You say: “The strategic planning process is in and of itself a vestige of a coloniality. What this means is that often such exercises intend to adapt to a changing context, but perpetuate the primary task: formation, peaceably or coercively, of
the Other.”
Strategic planning a vestige of coloniality? I’d like some more on that. The words puzzle me. (Like Winnie the Pooh, I am a bear of very little brain, and long words bother me.)e
And is the goal really to change the Other? I would think before we can do that, we need to change, or be changed, ourselves. I’m recalling that Phillip (if he’s the one named in John’s gospel) spent years with Jesus being transformed through that relationship. It was that transformation which enabled Phillip to teach the eunuch. As UCCan, we like to do things; I worry that we do not do them with sufficient reflection.
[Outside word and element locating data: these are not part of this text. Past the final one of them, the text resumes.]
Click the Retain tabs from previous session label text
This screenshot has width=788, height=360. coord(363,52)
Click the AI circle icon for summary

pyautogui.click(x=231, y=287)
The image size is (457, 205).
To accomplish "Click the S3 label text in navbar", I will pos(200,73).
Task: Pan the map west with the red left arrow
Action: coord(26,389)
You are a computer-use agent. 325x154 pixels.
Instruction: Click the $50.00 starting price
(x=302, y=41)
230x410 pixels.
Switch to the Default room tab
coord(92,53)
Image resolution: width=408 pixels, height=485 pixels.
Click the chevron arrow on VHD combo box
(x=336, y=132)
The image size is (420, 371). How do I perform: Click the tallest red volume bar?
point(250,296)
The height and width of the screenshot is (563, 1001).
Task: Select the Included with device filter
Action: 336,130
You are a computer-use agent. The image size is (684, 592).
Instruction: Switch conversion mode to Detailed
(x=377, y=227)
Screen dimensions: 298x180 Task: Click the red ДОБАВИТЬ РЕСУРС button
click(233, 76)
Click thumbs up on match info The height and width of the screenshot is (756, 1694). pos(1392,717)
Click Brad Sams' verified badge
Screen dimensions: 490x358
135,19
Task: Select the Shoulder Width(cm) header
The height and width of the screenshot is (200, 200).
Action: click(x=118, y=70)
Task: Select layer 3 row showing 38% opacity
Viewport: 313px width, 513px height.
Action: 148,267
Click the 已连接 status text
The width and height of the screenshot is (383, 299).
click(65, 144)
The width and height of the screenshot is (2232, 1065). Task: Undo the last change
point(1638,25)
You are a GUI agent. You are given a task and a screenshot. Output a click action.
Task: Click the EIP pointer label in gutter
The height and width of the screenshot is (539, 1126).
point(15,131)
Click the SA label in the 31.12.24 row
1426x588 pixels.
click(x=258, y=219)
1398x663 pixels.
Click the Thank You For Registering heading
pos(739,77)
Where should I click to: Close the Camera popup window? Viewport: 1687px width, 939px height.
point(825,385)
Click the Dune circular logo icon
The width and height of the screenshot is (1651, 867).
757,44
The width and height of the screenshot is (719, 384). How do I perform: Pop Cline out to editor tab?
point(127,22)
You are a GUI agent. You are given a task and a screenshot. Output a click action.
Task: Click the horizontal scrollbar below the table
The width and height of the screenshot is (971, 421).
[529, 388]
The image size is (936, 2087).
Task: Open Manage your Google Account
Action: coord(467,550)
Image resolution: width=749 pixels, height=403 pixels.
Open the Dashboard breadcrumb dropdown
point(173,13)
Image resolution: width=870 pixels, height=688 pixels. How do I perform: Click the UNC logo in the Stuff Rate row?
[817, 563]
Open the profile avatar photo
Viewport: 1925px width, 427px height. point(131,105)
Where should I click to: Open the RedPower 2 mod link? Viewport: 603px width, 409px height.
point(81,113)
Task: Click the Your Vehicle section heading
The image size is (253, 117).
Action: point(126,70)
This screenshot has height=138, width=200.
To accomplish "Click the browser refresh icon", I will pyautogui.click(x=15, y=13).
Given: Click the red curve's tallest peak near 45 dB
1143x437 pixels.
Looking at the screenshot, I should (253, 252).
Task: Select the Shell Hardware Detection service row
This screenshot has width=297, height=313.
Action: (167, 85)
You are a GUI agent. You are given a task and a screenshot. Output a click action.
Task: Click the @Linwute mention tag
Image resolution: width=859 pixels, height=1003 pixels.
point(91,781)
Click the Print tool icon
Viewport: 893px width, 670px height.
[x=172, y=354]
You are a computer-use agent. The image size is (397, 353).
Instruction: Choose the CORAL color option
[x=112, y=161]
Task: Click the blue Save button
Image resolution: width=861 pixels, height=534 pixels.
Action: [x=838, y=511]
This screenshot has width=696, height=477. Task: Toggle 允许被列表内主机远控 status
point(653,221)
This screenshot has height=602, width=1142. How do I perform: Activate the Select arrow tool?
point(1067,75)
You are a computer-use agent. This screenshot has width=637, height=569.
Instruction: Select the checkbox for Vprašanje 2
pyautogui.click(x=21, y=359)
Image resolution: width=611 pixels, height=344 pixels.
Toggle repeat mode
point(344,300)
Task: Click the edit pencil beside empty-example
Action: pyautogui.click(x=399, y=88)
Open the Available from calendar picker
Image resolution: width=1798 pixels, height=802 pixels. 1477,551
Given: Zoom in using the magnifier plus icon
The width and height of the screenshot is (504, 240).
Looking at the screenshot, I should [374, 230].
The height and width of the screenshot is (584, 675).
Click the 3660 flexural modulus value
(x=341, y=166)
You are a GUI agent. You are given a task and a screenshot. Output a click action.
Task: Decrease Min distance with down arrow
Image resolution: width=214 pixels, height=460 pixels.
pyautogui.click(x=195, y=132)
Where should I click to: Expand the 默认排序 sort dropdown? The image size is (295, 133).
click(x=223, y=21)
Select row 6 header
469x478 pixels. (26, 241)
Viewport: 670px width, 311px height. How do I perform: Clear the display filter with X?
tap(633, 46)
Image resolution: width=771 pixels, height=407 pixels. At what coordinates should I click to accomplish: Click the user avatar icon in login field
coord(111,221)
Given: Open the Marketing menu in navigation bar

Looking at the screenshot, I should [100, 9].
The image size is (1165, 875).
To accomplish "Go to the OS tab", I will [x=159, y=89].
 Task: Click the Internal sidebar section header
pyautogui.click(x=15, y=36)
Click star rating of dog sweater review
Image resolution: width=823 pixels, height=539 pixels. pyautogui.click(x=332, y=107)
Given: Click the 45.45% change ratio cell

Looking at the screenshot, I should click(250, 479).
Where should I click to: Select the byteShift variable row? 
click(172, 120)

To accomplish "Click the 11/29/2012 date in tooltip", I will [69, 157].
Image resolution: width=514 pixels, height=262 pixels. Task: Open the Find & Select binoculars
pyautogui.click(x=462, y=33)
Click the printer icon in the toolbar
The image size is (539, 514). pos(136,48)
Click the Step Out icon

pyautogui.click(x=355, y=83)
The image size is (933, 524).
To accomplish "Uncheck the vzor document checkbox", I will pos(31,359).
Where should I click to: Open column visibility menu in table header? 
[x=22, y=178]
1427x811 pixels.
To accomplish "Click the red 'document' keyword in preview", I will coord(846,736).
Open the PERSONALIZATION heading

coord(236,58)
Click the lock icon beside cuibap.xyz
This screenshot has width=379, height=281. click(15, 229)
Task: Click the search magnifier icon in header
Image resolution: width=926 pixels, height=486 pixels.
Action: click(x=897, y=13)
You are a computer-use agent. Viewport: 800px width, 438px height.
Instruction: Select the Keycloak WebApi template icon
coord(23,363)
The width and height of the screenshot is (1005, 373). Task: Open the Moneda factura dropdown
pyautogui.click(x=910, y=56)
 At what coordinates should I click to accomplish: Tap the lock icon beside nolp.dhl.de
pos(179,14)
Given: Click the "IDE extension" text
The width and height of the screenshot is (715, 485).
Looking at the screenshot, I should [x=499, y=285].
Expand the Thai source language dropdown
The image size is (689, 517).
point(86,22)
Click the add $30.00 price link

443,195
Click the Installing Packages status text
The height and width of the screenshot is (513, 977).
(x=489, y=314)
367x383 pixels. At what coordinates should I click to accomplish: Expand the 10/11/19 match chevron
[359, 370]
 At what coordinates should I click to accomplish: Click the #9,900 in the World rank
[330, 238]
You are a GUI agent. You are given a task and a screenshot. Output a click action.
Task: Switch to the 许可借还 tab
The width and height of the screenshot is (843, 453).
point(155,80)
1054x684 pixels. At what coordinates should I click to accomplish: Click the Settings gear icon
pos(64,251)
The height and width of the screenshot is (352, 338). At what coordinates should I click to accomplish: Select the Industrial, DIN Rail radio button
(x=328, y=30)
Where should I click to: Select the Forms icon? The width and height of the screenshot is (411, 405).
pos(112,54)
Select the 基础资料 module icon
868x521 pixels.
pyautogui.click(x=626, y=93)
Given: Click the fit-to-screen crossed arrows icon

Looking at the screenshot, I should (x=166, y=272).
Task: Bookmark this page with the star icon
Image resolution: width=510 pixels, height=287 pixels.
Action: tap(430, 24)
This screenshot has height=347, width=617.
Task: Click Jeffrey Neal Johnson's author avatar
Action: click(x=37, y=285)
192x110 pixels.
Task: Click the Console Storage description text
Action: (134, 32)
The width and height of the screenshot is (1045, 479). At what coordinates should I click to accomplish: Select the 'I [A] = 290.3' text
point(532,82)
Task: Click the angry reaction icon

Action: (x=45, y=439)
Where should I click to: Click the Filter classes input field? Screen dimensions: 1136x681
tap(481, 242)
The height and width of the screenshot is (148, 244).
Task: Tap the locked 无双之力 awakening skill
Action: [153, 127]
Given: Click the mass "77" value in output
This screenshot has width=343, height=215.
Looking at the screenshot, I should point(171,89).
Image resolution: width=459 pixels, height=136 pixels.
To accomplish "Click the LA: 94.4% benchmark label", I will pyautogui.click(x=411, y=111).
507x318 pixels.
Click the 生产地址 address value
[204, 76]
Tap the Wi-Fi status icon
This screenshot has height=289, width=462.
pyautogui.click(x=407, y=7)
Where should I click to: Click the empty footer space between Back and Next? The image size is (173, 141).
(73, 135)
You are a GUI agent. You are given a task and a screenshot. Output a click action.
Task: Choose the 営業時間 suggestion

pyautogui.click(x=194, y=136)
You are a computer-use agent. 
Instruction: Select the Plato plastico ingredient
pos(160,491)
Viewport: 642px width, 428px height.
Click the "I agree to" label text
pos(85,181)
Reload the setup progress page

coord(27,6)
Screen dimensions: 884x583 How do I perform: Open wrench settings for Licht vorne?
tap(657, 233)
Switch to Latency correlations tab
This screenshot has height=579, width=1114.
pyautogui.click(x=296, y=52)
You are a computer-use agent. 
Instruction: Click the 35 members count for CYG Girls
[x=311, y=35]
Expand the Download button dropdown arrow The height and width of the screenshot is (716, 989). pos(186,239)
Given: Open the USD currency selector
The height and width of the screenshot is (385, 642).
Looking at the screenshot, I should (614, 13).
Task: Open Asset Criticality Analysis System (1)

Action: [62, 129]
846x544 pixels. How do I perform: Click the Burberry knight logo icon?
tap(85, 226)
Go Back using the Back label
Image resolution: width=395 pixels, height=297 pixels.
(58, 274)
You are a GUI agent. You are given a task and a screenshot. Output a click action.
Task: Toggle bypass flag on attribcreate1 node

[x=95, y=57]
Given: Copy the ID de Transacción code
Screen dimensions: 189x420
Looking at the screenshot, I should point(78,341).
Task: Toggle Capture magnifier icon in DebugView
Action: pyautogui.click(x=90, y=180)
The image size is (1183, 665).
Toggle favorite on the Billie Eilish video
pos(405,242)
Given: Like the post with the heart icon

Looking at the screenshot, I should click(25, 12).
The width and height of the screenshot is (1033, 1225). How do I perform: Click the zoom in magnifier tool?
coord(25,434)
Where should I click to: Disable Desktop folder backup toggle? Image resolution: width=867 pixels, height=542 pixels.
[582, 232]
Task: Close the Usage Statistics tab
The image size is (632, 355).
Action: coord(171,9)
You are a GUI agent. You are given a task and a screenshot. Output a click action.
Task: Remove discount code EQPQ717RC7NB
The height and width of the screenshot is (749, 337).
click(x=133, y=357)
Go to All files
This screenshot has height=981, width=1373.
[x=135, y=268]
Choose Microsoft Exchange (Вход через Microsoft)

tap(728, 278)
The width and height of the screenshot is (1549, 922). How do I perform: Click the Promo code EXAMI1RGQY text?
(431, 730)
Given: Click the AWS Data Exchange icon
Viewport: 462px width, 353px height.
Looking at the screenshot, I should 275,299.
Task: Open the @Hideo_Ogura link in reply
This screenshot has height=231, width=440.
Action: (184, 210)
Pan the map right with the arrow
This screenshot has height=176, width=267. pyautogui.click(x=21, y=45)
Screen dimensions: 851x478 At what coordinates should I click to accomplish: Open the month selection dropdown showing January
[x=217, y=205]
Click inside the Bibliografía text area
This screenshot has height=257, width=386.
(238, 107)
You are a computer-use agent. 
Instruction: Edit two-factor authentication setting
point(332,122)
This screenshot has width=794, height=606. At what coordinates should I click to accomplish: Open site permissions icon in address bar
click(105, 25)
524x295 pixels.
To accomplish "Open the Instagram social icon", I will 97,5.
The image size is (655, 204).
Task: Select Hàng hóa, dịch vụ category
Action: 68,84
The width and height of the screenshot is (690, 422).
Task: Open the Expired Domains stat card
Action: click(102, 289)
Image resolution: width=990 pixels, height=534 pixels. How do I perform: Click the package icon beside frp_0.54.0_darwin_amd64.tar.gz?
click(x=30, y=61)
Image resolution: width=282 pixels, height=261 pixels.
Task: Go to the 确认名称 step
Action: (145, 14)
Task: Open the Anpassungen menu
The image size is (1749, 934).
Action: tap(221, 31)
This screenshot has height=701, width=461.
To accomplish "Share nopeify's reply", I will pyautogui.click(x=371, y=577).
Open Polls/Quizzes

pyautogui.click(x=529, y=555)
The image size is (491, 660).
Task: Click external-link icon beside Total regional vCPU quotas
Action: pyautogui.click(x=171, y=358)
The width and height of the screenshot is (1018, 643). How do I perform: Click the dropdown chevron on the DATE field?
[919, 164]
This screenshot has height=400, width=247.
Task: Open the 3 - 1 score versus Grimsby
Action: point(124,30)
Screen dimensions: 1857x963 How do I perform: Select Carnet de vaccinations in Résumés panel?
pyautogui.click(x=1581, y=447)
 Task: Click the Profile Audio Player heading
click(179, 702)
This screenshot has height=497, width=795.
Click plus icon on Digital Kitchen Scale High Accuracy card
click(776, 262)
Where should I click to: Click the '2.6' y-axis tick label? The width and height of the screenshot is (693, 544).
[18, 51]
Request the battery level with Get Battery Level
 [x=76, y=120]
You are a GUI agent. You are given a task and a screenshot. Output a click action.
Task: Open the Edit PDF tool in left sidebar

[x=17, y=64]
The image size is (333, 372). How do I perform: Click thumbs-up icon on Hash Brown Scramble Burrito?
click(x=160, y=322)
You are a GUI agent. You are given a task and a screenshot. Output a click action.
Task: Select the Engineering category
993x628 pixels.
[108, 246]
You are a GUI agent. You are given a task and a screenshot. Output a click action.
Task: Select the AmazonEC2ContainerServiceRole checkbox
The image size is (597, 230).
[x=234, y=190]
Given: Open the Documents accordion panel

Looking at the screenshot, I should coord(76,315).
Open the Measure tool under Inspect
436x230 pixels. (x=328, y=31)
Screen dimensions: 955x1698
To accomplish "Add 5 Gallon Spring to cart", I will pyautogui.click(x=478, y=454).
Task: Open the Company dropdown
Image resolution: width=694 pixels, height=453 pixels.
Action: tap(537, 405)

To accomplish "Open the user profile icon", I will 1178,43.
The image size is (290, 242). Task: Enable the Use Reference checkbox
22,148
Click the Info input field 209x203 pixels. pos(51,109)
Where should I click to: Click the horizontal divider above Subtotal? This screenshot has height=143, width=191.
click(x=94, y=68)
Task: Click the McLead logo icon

Peace and joy, my brother.
Rob
Hi Rob,
As always thanks for the thoughts reflection and challenge. In my experience in organisational development, there is a traditional set of underlying assumptions. Those assumptions are shaped by our cultural context. As church, being embedded in the colonial enterprise, it has carried with it a set of assumption that perpetuate an organisation. Change is not sought to change, but to adapt to continue to do what it has always done. Philip, as you have named well, was transformed. His reorientation – not as a settler with a converting orientated world view of privilege – to engage in mutuality means that teaching was not unidirectional, it was dialogic. In essence, to respond to the Unnamed Ethiopian illustrates that Philip had prepared well to continue in the transformative journey that is engaging with other. Without ongoing change, transformation, the temptation of monologue arises, which it too often an inheritance that settler people must confront.